Nitekim Cenabı Allah Yüce Kur’an’ı Kerim’de buyuruyor ki, “De ki: Gelin size Rabbinizin neleri haram kıldığını okuyayım: O’na hiçbir şeyi ortak koşmayın anne-babaya iyilik edin yoksulluk-endişesiyle çocuklarınızı öldürmeyin. -Sizin de onların da rızıklarını biz vermekteyiz- Çirkin-kötülüklerin açığına ve gizli olanına yaklaşmayın. Hakka dayalı olma dışında Allah’ın (öldürülmesini) haram kıldığı kimseyi öldürmeyin. İşte bunlarla size tavsiye (emr) etti; umulur ki akıl erdirirsiniz. Yetimin malına o erginlik çağına erişinceye kadar -o en güzel (şeklin) dışında- yaklaşmayın. Ölçüyü ve tartıyı doğru olarak yapın. Hiçbir nefse gücünün kaldırabileceği dışında bir şey yüklemeyiz. Söylediğiniz zaman -yakınınız dahi olsa- adil olun. Allah’ın ahdine vefa gösterin. İşte bunlarla size tavsiye (emr) etti; umulur ki öğüt alıp-düşünürsünüz.” Enam Suresi 151-152. Ayetler
Aklı olmayanın, dini de yoktur. Ayrıca akıldan yoksun olanlara, hiçbir sorumluluk yüklenemez.Mesela; namaz, oruç, zekât, hacc gibi, ibadetleri yerine getirebilmenin ilk şartı âkıl-bâliğ olmaktır.
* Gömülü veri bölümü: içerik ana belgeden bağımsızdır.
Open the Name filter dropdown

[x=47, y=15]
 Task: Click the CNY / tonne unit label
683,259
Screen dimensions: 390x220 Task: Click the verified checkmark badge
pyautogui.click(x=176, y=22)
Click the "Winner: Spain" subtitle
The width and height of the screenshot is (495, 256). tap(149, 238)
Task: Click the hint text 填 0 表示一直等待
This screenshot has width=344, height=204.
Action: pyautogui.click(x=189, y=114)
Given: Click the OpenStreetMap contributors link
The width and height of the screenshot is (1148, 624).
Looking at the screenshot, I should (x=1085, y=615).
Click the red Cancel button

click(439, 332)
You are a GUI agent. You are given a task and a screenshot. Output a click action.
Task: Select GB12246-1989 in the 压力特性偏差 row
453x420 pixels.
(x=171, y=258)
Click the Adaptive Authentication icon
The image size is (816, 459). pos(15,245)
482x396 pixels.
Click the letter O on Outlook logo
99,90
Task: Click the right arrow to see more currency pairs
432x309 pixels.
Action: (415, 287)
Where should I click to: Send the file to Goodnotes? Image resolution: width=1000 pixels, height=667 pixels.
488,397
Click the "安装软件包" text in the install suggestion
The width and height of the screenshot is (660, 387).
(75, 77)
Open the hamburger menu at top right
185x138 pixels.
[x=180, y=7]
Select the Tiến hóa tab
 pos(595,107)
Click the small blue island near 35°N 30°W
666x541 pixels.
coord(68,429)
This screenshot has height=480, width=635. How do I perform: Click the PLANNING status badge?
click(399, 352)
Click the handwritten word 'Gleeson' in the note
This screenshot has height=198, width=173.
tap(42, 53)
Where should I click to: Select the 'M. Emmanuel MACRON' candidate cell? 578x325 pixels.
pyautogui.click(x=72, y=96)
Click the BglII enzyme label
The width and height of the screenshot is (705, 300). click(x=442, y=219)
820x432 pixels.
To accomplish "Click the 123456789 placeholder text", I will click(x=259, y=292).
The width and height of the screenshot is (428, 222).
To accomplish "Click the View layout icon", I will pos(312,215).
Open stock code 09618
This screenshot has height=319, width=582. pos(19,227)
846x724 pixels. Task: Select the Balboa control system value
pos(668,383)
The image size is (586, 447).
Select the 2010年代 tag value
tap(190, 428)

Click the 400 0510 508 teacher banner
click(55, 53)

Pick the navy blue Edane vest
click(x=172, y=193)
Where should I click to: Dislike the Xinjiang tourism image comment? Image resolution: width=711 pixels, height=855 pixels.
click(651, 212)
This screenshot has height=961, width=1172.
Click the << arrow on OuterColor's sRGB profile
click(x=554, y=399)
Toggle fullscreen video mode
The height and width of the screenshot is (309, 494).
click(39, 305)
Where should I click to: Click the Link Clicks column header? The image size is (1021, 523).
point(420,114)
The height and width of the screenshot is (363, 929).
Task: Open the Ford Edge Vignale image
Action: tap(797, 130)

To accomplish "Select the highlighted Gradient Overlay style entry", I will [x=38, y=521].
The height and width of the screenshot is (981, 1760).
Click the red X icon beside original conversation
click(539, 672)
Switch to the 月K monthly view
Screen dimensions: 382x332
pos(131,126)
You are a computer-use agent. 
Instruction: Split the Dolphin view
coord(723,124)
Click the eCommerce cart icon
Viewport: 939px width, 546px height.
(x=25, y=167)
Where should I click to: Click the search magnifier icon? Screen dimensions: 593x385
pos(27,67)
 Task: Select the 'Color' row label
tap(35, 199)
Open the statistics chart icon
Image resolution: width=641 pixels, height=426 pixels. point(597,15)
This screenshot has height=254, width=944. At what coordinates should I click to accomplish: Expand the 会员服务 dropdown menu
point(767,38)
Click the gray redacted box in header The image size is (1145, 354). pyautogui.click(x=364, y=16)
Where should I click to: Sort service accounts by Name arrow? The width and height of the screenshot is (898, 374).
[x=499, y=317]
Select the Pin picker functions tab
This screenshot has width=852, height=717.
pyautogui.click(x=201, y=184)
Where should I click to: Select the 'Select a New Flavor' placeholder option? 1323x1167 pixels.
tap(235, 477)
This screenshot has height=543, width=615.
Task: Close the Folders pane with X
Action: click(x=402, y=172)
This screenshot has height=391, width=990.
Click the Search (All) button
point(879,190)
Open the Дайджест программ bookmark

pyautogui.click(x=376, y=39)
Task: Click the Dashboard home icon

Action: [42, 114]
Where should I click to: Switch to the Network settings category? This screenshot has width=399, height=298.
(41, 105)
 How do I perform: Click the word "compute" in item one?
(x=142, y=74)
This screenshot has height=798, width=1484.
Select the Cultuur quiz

İnsanlarda, tavrı davranış, düşünce gibi davranışlarına anlam kazandıran ve ilâhî emirler karşısında, sorumluluk altına girmesini sağlayan, şey aklıdır, Kur’an’da, akıl kelimesi kırk dokuz yerde ve hep fiil şeklinde geçmektedir.
Yine Kur’an’da, akıl; düşünmek, öğüt almak, ibret almak, cehaletten kurtulmak hidayete ermek, kâinattaki ve kendi içindeki hakikatleri anlamak, dilsiz, sağır, olmamak için, Kur’an’da, akla vurgu yapılmaktadır.
Geçmişte, bütün İslâm âlimleri, aklı, her alana hakim kıldılar. O yıllarda,İslam’ın ortaya koyduğu; “akli, pozitif ve deneysel ilmi metodoloji”, Batı ilmi uyanışının(Rönesans-Aydınlanma) kaynağını teşkil etmiştir.
Nitekim İbn-i Sina, tıp alanında, mikrobun varlığını keşfeden bilim adamı olup, 150 den fazla eser bırakmıştır bunlardan 17 tanesi tıp ile alakalıdır. Felsefe konularında kitaplar yazmış,. Tıp Kanunu kitabı 1000.000 kelimelik bir tıp ansiklopedisidir. Bu kitapları, tüm dünyada, ders kitabı olarak okutulmuş, okutulmaya da devam edilmektedir.
El Buruni ise astronomi, tarihçi, botanikçi, eczacılık uzmanı, Jeolog, şair, mütefekkir, matematikçi, coğrafyacı ve hümanist olarak çok yönlü çalışmış olan bir bilim adamıdır. Eczacılık Kitabı. Pi sayısı ve Trigonometri üzerine araştırmaları ile ün yapmıştır.
Batı ülkeleri, geçmişteki, İslam bilim ve medeniyeti sayesinde, modern bilim ve teknolojide, her alanda hızla ilerlerlediler. İslam dünyası ise akıl ve bilimi, gözardı ederek, zikir, şükür, tefekkür, ibâdet, hayır ve salih amelle muşgul oldular.Modern bilim ve teknoloji gelişiminden, İslam tarihinden ve dininden, habersiz, Müslümanlar, yapılan, yanıltıcı ve yönlendirici propagandalarla, kendi değerlerini unuttular. Sonuçta da İslam dünyası, akıl ve bilimden, uzaklaşmanın bedelini, bilim, teknoloji ve ekonomik alanında, çok ağır bir şekilde ödemişler ve ödemeye de devam etmektedirler. Nitekim 57 İslam ülkesinin üretimi, Almanya’nın, yarısı etmiyor.